I created a empty external table ORC format with 2 partitions in hive through cli
I then loginto pyspark shell and run the following code
from pyspark.sql import SparkSession spark = SparkSession.builder \ .enableHiveSupport() \ .config("hive.exec.dynamic.partition", "true") \ .config("hive.exec.dynamic.partition.mode", "nonstrict") \ .config("hive.exec.max.dynamic.partitions", "3000") \ .getOrCreate() from pyspark.sql import HiveContext sqlContext = HiveContext(sc) **** ETL #just to be save one more time sqlContext.setConf("hive.exec.dynamic.partition", "true") sqlContext.setConf("hive.exec.dynamic.partition.mode", "nonstrict") union_df.write.mode("append") \ .insertInto("scratch.daily_test",overwrite = False)

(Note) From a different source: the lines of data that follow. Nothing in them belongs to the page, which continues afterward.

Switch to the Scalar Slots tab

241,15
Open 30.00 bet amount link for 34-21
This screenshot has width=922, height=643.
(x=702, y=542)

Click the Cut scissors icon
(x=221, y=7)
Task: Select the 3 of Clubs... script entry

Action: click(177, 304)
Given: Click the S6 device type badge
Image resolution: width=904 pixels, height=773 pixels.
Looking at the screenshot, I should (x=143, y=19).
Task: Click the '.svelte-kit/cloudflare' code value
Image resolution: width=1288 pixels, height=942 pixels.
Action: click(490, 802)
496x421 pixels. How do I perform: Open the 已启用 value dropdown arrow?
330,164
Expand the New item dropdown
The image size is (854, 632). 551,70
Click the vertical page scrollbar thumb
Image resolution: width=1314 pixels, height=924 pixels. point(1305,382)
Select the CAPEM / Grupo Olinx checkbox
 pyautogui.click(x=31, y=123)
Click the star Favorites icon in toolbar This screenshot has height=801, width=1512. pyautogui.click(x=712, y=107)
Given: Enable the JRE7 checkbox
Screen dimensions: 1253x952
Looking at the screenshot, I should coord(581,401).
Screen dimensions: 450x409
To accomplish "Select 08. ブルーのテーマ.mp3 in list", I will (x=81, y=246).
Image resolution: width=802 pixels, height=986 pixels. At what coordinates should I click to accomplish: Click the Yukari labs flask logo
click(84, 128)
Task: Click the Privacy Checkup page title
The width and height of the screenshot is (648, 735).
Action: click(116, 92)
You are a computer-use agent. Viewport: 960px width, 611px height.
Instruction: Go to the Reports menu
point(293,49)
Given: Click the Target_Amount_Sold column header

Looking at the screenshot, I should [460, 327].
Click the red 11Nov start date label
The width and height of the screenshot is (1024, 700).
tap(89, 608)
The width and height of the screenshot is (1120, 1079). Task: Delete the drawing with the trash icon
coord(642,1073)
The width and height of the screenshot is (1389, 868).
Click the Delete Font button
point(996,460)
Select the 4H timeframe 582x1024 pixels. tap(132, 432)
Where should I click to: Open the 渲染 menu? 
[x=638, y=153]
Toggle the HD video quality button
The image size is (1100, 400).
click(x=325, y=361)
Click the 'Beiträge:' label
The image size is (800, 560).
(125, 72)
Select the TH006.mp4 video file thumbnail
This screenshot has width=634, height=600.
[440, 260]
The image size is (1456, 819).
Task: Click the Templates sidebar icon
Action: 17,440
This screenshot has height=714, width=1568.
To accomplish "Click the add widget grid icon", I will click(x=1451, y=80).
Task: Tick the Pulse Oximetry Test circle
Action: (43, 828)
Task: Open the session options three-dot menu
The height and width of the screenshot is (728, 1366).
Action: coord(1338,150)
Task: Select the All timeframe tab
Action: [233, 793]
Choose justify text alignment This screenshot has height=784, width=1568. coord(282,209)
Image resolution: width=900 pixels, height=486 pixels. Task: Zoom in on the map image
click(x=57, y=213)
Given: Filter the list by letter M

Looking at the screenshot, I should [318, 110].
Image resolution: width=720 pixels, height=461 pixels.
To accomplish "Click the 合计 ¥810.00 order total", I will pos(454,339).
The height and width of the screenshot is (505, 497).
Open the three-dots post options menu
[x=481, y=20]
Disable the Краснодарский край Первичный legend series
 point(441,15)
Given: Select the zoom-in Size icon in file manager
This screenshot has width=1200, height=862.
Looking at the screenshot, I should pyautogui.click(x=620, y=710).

The Above code fails because the number of partitions in is > 1000
pyspark.sql.utils.AnalysisException: u'org.apache.hadoop.hive.ql.metadata.HiveException: Number of dynamic partitions created is 2905, which is more than 1000. To solve this try to set hive.exec.max.dynamic.partitions to at least 2905
Which is why I set the max partitions to 3000 in the session builder.
I also checked hive-site.xml max partitions are 5000 ( this is in hive-client/conf/hive-site.xml)
<property> <name>hive.exec.dynamic.partition</name> <value>true</value> </property> <property> <name>hive.exec.dynamic.partition.mode</name> <value>nonstrict</value> </property> <property> <name>hive.exec.max.dynamic.partitions</name> <value>5000</value> </property>
When I ran
union_df.write.mode("append").format("orc").partitionBy("country","date_str").saveAsTable("scratch.daily_test") I Get the following pyspark.sql.utils.AnalysisException: u'Saving data in the Hive serde table scratch.daily_test is not supported yet. Please use the insertInto() API as an alternative.;'
When I run
union_df.write.mode("append").format("orc").partitionBy("country","date_str").insertInto("scratch.daily_test") I get pyspark.sql.utils.AnalysisException: u"insertInto() can't be used together with partitionBy(). Partition columns have already be defined for the table. It is not necessary to use partitionBy().;"
As of Now the following works but it overwrites the entire External structure to Parquet
union_df.write.mode("overwrite").partitionBy("country","date_str").saveAsTable("scratch.daily_test")
Questions:
1. How do you insert into table with ORC format with partitions ?
2. How to work around the hive.exec.max.dynamic.partitions ?
Please let me know if you need any additional details
Created 12-29-2017 08:16 PM
I added same configs to spark2-client/conf/hive-site.xml and the following worked.
union_df.write.mode("append") \ .insertInto("scratch.daily_test",overwrite = False)
Created 12-29-2017 08:16 PM
I added same configs to spark2-client/conf/hive-site.xml and the following worked.
union_df.write.mode("append") \ .insertInto("scratch.daily_test",overwrite = False)